Probing exciton/exciton interactions with entangled photons: theory
Eric R. Bittner, Hao Li, Andrei Piryatinski, Ajay Ram Srimath, Kandada, Carlos Silva

TL;DR
This paper presents a theoretical model demonstrating how entangled photon scattering from a molecular dimer can reveal exciton interactions, providing a new method to probe many-body correlations in materials.
Contribution
It introduces a diagrammatic scattering theory linking photon entanglement properties to exciton interactions in molecular systems.
Findings
Photon entanglement can be generated via coupled qubit interactions.
The von Neumann entropy of outgoing photons correlates with exciton exchange and repulsion.

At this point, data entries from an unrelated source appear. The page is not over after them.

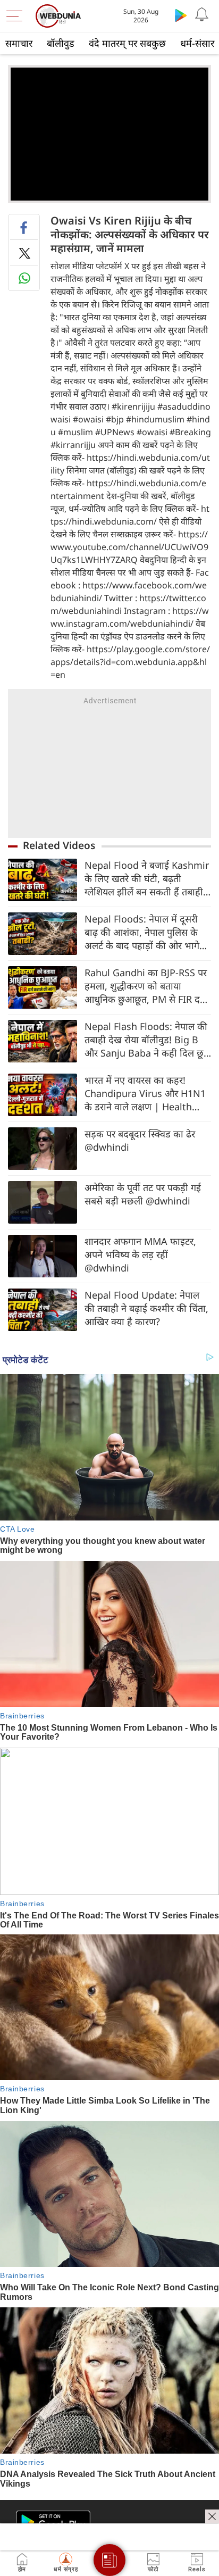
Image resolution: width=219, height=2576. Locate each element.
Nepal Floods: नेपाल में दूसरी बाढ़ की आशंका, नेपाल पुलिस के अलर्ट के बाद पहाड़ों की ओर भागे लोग (142, 932)
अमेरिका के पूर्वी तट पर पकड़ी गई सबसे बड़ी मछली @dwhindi (143, 1194)
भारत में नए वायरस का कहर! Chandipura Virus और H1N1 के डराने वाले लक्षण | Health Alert (145, 1094)
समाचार (18, 43)
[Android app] (53, 2522)
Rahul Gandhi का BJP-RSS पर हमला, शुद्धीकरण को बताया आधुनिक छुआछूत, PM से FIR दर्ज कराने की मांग (146, 986)
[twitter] (24, 252)
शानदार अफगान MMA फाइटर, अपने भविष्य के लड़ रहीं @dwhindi (140, 1254)
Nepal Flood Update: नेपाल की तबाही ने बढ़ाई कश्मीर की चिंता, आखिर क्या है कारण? (146, 1308)
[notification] (202, 15)
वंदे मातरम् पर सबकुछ (127, 43)
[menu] (17, 16)
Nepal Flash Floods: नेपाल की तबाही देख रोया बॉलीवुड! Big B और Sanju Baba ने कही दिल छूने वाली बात (147, 1040)
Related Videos (59, 845)
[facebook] (24, 227)
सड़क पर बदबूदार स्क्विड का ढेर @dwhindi (140, 1140)
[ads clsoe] (212, 2516)
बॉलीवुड (60, 43)
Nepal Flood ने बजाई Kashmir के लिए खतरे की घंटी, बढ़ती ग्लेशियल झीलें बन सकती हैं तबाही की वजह (147, 879)
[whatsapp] (24, 278)
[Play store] (180, 15)
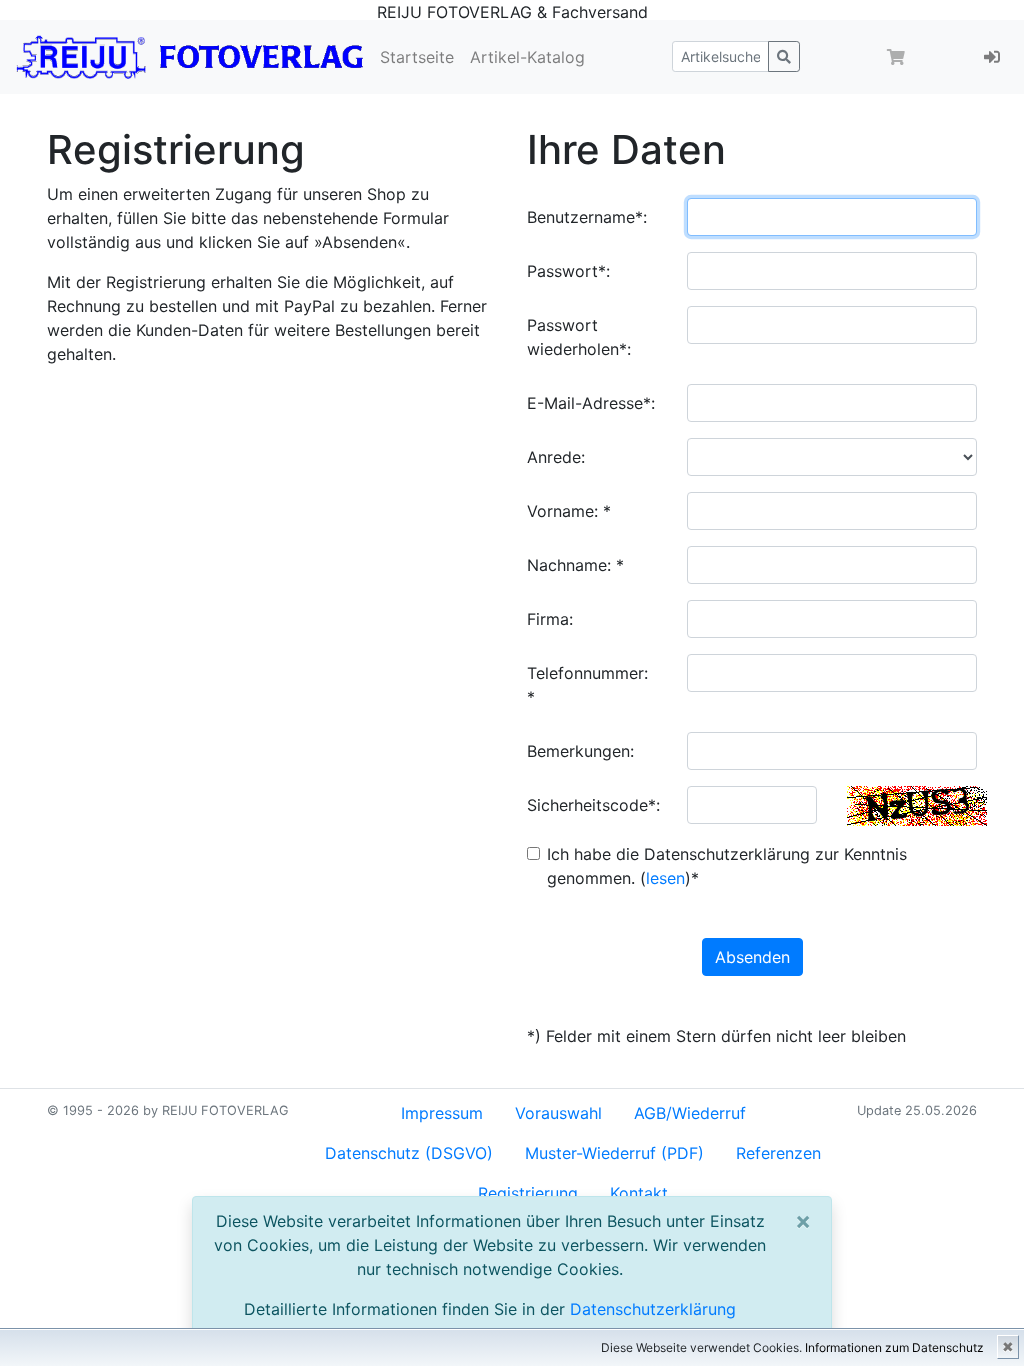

The model suggests experimental setups for probing many-body correlations.
Abstract
Quantum entangled photons provide a sensitive probe of many-body interactions and offer an unique experimental portal for quantifying many-body correlations in a material system. In this paper, we present a theoretical demonstration of how photon-photon entanglement can be generated via interactions between coupled qubits. Here we develop a model for the scattering of an entangled pair of photons from a molecular dimer. We develop a diagrammatic theory for the scattering matrix and show that one can correlate the von Neumann entropy of the outgoing bi-photon wave function to exciton exchange and repulsion interactions. We conclude by discussing possible experimental scenarios for realizing these ideas.